PETUNJUK LATIHAN =
**a.** Salin persis bagian kutipan halaman yang dibuka dengan kata-kata yang memuat "Dengan demikian penyidik" dan ditutup dengan "Cikini Jakarta kemarin.".
**b.** Sebutkan semua angka tahun yang tercantum dalam kutipan halaman, masing-masing cukup satu kali.

KUTIPAN HALAMAN =
+ + + +

BNN Incar Harta Bandar Narkoba
A
A
A
JAKARTA - Badan Narkotika Nasional (BNN) mengintensifkan implementasi Undang- Undang (UU) No 8 Tahun 2010 tentang Tindak Pidana Pencucian Uang (TPPU) untuk menjerat para pelaku kejahatan narkoba.
Dengan demikian penyidik BNN nantinya akan menyita lebih banyak harta kekayaan para bandar dan pengedar hasil bisnis narkoba. Kepala BNN Komjen Pol Anang Iskandar mengungkapkan, penyidik BNN sebenarnya telah menerapkan TPPU sejak beberapa tahun belakangan.
Namun, meskipun sudah mampu mengamankan sejumlah aset yang berasal dari para pelaku narkoba jaringan nasional maupun internasional, dia melihat hasilnya belum signifikan. ”Selama ini sudah, tapi belum banyak. Ini yang membuat para pengedar narkoba banyak yang masih mengendalikan bisnisnya dari dalam penjara,” ujar Anang saat menjadi pembicara diskusi Polemik Sindo Trijaya Radio ”Indonesia Darurat Narkotika” di Warung Daun Cikini Jakarta kemarin.
Anang membeberkan, selama 2014 BNN mengungkap 15 kasus TPPU dengan nilai aset mencapai Rp100 miliar lebih. Adapun pada 2015, hingga Mei 2015 BNN telah menangkap 40-50 jaringan narkotika, beberapa di antaranya sudah terindikasi TPPU. ”Kita masih selidiki. Kan tidak ada jaringan internasional yang tidak bekerja sama dengan jaringan nasional,” urai Anang.

+ + + +

BAHAN YANG DISEDIAKAN =
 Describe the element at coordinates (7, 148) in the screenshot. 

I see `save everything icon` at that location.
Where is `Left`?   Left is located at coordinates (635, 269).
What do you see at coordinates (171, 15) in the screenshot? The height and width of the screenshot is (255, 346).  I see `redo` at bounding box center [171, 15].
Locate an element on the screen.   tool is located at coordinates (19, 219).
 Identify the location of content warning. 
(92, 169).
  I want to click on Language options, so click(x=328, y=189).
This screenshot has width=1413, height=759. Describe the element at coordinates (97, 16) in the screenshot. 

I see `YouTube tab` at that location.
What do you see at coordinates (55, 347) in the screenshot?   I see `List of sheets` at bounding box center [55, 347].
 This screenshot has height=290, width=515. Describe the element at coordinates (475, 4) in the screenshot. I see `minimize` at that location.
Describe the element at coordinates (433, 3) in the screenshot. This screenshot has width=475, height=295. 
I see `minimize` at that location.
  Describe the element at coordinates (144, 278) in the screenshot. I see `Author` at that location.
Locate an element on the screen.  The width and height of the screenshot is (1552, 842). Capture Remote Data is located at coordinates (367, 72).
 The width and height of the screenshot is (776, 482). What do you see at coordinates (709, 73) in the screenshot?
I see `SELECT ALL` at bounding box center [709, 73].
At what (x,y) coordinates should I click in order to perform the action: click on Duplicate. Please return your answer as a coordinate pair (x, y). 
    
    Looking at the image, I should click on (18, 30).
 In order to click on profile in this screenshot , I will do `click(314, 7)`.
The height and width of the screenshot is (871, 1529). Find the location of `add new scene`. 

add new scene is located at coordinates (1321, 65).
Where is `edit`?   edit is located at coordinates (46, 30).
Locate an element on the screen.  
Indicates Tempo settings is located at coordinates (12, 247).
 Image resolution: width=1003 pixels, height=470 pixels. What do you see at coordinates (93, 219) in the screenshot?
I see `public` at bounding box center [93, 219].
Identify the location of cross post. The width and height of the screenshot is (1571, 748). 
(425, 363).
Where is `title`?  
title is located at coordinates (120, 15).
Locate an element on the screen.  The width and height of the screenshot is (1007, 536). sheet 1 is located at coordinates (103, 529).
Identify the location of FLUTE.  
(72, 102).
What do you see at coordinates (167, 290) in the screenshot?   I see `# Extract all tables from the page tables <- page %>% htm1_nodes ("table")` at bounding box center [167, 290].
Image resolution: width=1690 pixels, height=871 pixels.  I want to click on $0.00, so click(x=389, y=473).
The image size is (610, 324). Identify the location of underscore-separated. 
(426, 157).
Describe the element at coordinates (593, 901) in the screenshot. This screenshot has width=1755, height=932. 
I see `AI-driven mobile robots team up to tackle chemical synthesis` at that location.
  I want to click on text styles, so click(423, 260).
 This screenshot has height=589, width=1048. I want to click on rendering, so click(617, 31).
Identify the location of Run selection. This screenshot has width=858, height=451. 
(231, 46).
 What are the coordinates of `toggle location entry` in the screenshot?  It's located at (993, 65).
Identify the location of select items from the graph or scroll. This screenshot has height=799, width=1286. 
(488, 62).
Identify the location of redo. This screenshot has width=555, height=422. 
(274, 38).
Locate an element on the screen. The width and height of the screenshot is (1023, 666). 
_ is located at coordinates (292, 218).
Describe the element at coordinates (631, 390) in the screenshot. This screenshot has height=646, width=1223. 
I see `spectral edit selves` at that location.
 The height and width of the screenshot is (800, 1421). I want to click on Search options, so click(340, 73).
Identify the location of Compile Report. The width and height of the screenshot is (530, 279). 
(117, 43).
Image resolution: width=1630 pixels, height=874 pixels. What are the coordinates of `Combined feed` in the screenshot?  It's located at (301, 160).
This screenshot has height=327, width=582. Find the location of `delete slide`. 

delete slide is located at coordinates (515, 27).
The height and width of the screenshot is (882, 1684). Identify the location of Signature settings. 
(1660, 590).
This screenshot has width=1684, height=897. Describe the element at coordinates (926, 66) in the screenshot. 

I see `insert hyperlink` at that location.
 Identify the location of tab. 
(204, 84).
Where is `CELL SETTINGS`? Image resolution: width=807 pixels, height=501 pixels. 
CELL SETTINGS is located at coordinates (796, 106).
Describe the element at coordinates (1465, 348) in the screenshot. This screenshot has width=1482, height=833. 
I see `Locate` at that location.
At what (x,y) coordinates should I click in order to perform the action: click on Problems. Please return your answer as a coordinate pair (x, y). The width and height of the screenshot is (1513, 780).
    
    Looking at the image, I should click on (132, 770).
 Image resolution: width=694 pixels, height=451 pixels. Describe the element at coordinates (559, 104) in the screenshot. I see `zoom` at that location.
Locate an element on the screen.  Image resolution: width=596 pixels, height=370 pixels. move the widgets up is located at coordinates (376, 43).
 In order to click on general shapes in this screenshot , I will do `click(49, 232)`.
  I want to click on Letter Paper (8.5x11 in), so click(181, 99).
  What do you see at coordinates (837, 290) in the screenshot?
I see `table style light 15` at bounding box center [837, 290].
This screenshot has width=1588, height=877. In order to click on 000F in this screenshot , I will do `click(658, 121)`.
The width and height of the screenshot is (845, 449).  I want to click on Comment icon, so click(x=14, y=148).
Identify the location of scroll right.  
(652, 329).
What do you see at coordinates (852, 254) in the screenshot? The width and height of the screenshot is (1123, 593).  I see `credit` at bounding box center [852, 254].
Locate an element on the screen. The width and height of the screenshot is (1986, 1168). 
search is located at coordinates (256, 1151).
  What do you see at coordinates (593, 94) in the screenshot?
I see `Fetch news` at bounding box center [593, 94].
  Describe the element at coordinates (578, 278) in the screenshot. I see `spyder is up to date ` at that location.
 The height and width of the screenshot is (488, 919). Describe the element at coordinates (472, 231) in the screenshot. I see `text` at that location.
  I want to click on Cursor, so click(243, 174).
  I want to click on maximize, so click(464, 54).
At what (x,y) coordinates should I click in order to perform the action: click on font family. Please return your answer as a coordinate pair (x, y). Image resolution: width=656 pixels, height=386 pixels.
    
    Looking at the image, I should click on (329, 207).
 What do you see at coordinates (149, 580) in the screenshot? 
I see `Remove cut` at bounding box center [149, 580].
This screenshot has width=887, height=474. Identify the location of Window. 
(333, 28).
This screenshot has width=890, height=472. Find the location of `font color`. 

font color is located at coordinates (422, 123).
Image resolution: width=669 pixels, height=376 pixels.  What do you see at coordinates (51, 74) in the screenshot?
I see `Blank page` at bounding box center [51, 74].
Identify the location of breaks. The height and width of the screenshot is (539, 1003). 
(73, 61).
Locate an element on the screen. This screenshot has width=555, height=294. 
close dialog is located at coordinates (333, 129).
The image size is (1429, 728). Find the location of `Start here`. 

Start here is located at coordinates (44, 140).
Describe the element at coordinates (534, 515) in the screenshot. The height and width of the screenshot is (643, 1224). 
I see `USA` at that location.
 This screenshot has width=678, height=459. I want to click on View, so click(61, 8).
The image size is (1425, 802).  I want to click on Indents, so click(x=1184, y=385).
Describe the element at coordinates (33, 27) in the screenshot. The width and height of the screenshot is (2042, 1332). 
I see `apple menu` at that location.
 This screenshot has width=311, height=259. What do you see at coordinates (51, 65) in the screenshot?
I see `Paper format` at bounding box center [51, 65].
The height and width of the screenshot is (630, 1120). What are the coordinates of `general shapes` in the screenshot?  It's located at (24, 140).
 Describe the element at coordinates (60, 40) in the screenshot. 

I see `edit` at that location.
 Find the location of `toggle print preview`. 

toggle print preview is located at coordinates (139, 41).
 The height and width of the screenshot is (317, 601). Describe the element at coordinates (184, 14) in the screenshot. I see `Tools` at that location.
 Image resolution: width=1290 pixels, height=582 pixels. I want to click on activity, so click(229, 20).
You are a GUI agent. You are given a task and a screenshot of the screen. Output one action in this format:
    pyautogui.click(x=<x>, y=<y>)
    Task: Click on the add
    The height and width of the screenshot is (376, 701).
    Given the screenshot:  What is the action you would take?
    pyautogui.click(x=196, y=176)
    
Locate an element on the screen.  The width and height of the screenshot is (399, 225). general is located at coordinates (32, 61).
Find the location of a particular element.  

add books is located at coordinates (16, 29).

+ + + +

HASIL TUGAS =
**a.**
Dengan demikian penyidik BNN nantinya akan menyita lebih banyak harta kekayaan para bandar dan pengedar hasil bisnis narkoba. Kepala BNN Komjen Pol Anang Iskandar mengungkapkan, penyidik BNN sebenarnya telah menerapkan TPPU sejak beberapa tahun belakangan.
Namun, meskipun sudah mampu mengamankan sejumlah aset yang berasal dari para pelaku narkoba jaringan nasional maupun internasional, dia melihat hasilnya belum signifikan. ”Selama ini sudah, tapi belum banyak. Ini yang membuat para pengedar narkoba banyak yang masih mengendalikan bisnisnya dari dalam penjara,” ujar Anang saat menjadi pembicara diskusi Polemik Sindo Trijaya Radio ”Indonesia Darurat Narkotika” di Warung Daun Cikini Jakarta kemarin.

**b.** Tahun yang tercantum adalah 2010, 2014, dan 2015.